WakeUp wrote: Let $a\circ b=a+b-ab$. Find all triples $(x,y,z)$ of integers such that \[(x\circ y)\circ z +(y\circ z)\circ x +(z\circ x)\circ y=0\] By expanding, the $LHS=3(x-1)(y-1)(z-1)+3$.
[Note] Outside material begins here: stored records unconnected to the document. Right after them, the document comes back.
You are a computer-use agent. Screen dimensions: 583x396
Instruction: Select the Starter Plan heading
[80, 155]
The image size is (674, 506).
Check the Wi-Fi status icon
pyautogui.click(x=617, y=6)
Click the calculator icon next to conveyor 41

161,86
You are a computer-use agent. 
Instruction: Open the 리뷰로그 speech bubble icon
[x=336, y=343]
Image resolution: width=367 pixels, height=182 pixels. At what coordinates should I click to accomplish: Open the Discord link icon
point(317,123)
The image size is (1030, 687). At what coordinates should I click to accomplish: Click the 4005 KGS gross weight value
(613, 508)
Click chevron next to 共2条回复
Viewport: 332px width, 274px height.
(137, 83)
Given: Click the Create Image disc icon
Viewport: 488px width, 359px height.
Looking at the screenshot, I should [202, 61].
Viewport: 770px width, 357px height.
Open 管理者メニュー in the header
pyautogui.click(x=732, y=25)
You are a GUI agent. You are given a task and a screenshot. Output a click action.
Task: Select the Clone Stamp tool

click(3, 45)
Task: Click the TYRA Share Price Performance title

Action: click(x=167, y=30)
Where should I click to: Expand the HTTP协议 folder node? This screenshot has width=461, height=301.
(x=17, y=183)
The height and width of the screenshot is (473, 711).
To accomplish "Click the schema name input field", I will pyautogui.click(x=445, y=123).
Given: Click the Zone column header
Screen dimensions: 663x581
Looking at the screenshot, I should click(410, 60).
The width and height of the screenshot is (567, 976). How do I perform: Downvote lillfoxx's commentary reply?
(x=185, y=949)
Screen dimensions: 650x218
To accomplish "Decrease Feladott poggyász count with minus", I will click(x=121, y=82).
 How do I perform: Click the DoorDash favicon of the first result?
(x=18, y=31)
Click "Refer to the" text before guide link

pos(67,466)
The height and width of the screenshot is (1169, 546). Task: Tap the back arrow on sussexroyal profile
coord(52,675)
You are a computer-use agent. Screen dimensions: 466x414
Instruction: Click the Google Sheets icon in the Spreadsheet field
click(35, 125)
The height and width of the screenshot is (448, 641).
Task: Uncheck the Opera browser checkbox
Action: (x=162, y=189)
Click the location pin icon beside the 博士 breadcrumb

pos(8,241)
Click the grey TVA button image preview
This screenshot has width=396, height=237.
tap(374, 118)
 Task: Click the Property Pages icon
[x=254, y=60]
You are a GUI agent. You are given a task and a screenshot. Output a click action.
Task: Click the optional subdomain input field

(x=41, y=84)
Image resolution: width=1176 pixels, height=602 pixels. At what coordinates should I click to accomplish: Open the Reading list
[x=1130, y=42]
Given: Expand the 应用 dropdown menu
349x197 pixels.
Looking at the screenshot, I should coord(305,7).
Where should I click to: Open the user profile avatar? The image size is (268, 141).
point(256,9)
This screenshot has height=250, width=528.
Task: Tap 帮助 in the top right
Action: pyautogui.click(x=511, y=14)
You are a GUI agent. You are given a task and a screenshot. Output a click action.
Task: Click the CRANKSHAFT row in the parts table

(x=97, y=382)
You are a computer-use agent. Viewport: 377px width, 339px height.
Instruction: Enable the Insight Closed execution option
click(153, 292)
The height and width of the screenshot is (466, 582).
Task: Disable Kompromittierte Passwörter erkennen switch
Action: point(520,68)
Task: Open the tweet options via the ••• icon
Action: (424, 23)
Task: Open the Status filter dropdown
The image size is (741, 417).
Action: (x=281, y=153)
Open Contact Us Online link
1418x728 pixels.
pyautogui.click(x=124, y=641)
$a\circ b=a+b-ab$ and so $1-a\circ b=1-a-b+ab=(1-a)(1-b)$. So $\circ$ multiplication is isomorphic to regular multiplication under the transformation $x\rightarrow1-x$. In other words, $\phi(ab)=\phi(a)\circ\phi(b)$ where $\phi(a)=1-a$. Also note $\phi(\phi(a))=a$. So $(a\circ b)\circ c=\left(\phi\left(\phi\left(a\right)\right)\circ \phi\left(\phi\left(b\right)\right)\right)\circ\phi\left(\phi\left(c\right)\right)=\phi\left(\phi\left(a\right)\phi\left(b\right)\right)\circ\phi\left(\phi\left(c\right)\right)$ $=\phi\left(\phi\left(a\right)\phi\left(b\right)\phi\left(c\right)\right)=1-(1-a)(1-b)(1-c)=(a-1)(b-1)(c-1)+1$ So $(x\circ y)\circ z=(y\circ z)\circ x=(z\circ x)\circ y=(x-1)(y-1)(z-1)+1$ and their sum is just $3(x-1)(y-1)(z-1)+3$. So this is 0, and hence $(x-1)(y-1)(z-1)=-1$. So we need 3 integers whose product is $-1$. They all must be either $1$ or $-1$, and the number of $-1$'s must be odd. There are at most 3, so either there's 1 or 3 $-1$'s. The first case gives $(x, y, z)=(2, 2, 0); (2, 0, 2); (0, 2, 2)$ and the second gives $(x, y, z)=(0, 0, 0)$. So the only possibilities are $(x, y, z)=(0, 0, 0); (0, 2, 2); (2, 0, 2); (2, 2, 0)$.